Tanzanian logistics company

Bravo Group Limited is a Tanzanian logistics company headquartered in Dar es Salaam. The business was founded by Angelina Ngalula in 2005, started its operation in 2006 with one truck, according to a profile maintained by the Association of Tanzania Employers. It carries out road freight, rail cargo transport and inland container depot operations. The company signed a deal with Tanzania-Zambia Railway Authority (TAZARA) in 2024, launching cargo operations between the Port of Dar es Salaam and Zambia and the Democratic Republic of the Congo.

== History ==
Bravo Group limited was founded in 2005 by Angelina Ngalula with operations starting in 2006 as started by the Association of Tanzania Employers. In 2018, the vice chairperson of the Tanzania Private Sector Foundation, Angelina Ngalula, is identified as the founder of Bravo Logistics.

In March 2024, Bravo Group Limited signed an open cargo-haulage contract with TAZARA. The deal initially valued at approximately $35 million and Bravo Group Limited bought two locomotives and 40 wagons to be used in transpoting cargo between Dar es Salaam, Zambia and Democratic Republic of Congo. Ngalula explained that the necessary tender had been won two years earlier but had to be postponed due to the state of the railway infrastructure.

By June 2026, Bravo Logistics was operating the Ubungo Dry Port in Dar es Salaam.

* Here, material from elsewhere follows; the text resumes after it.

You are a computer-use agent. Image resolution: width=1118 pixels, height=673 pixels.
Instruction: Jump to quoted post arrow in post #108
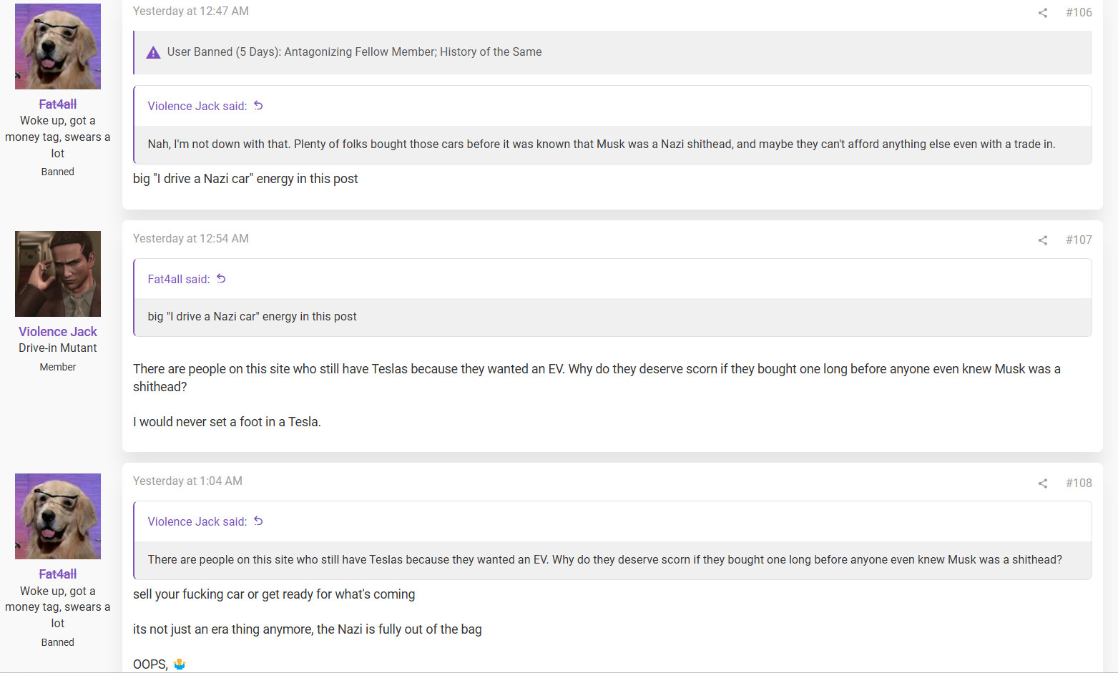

During the meetings with Central Corridor member states, representative visited the facility regarding inland container depots, rail infrastructure and cargo congestion at the Port of Dar es Salaam. Ngalula said the company was thinking of building mre facilities, such as a truck holding site in kiluvywa, during the visit.

== Operations ==
Businesses are involved in logistics and agriculture operations and are part of Bravo Group. As chief executive Alex Duffar explained in an interview in 2021, the company's activities reach all corners of logistics, agriculture and health and safety.“From logistics and agriculture through to health and safety, we do everything we can,” said Alex Duffar, chief executive of the company, in an interview in 2021. The company, in 2024, planned to deliver goods to Zambia and the Democratics Republic of congo from the Port of Dar es Salaam using the acquired locomotives and wagons under the train contracts they had with TAZARA.

Ubungo Dry Port, an inland cargo facility operated by Bravo Logistics, is used in the storage of freight away from the port of Dar es Salaam. The inland container depot at Ubungo was expected to expand beyond copper-stuffing operations so as to handle additional types of cargo.

== Corporate affairs and reception ==
Angelina Ngalula, identified as Bravo Group's chairperson when the TAZARA deal was signed in 2024 and as the founder and managing director of Bravo Logistics on the reporting on the Ubungo facility in 2026 has held senior roles of management and ownership of the company.

There has also been criticism about the effects of the growth on inland container depots in the city of Dar es Salaam on urban transport. In August 2026, raised concerns were reported over ethical, structural, infrastructural and road congestion in the expansion of the Bravo ICD at Ubungo. Tanzanian transport and planning aouthorities were said to be looking at combining evalutions of proposed ICD and dry-port sites in addition to the potential impacts on road capacity and local communities. The company intended to have a truck holding area at Kiluvya where trucks would be parked outside of the highly congested areas of Dar es Salaam before being called to collect cargo, Ngalula said.